Tepid rates of productivity growth below 1% in both US and Western Europe since 2005 have raised the spectre of secular stagnation, blamed variously on lagging innovation, low investment, growing corporate concentration, reduced business dynamism, and rising income inequality. The productivity slowdown has taken centre stage in monetary policy deliberations through the downward pressure it has exerted on the true natural interest, giving central banks less room to drop rates to combat future recessions. For instance, estimates of the united states natural rate by the Federal Reserve Bank of NY (2019) predicated on work by Laubach and Williams (2003) show a decline from over 4% in the 1970s to under 1% in the 2010s.
A notable contrast over the Atlantic may be the speedup folks productivity growth from 1.25 percentage points each year in 1972-1995 to 2.17 points in 1995-2005 – commonly related to widespread adoption of PCs, the web, and other information and communications technology (ICT) – pitched against a slowdown over the same intervals from 2.31 to at least one 1.26 percentage points within an aggregate of 10 EUROPEAN nations (the EU10). 1 Explanations for why Americans seemingly benefited more from ICT adoption than Europeans often appeal to country-specific factors such as for example differences in incentives for innovation or labour market institutions.

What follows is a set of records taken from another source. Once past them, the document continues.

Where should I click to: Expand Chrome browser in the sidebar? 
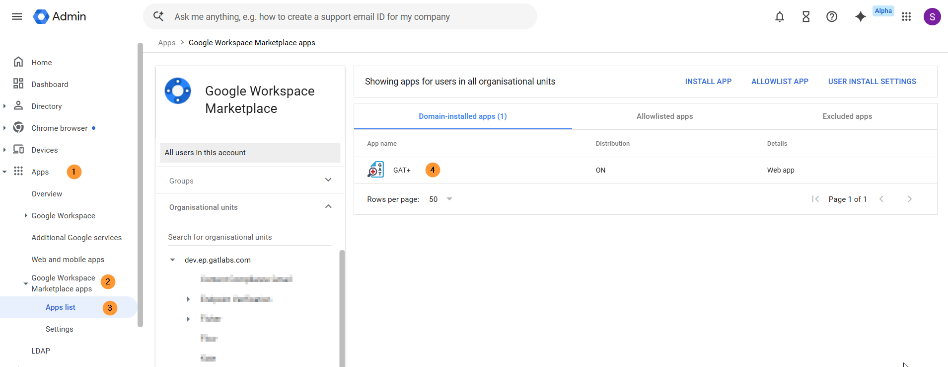tap(4, 128)
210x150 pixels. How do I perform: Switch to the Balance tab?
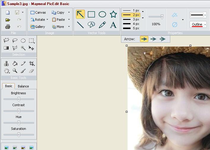[23, 86]
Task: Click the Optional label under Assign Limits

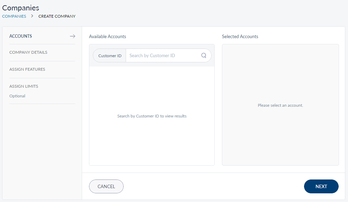Action: (x=17, y=96)
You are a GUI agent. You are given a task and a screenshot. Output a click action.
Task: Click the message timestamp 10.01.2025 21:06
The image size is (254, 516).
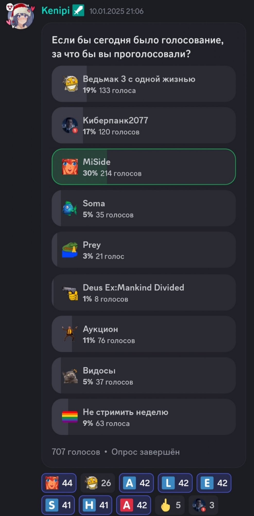[116, 11]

Our recent research (Gordon and Sayed 2019) requires a different view, suggesting that the slowdowns in US and European growth have significantly more in keeping than previously recognised. We utilise new industry-level data from the united states and the EU10 to compare productivity growth across time intervals divided in 1972, 1995, and 2005. We emphasise the contributions of specific industries to growth in labour productivity and its own three growth-accounting components – investment (capital deepening), multifactor productivity (measuring innovation and technological progress), and labour quality. 2
Figure 1 displays the annual growth rates of output each hour since 1950 for the full total US economy in red and an aggregate of the EU10 in blue.3 Averages over selected intervals are listed in Table 1. US productivity growth averaged 2.54 percentage points each year from 1950-1972, fell to at least one 1.25 points from 1972-1995, rebounded to 2.17 between 1995 and 2005, and lastly fell to 0.87 points during 2005-2015. Rather than exceptional same up-down-up-down pattern as the united states, Table 1 demonstrates the EU10 experienced a continuing slowdown, with average annual productivity growth averaging 4.85 percentage points from 1950-1972, slowing to 2.31 during 1972-95, falling again to at least one 1.26 between 1995-2005, and finishing at 0.63 points during 2005-15.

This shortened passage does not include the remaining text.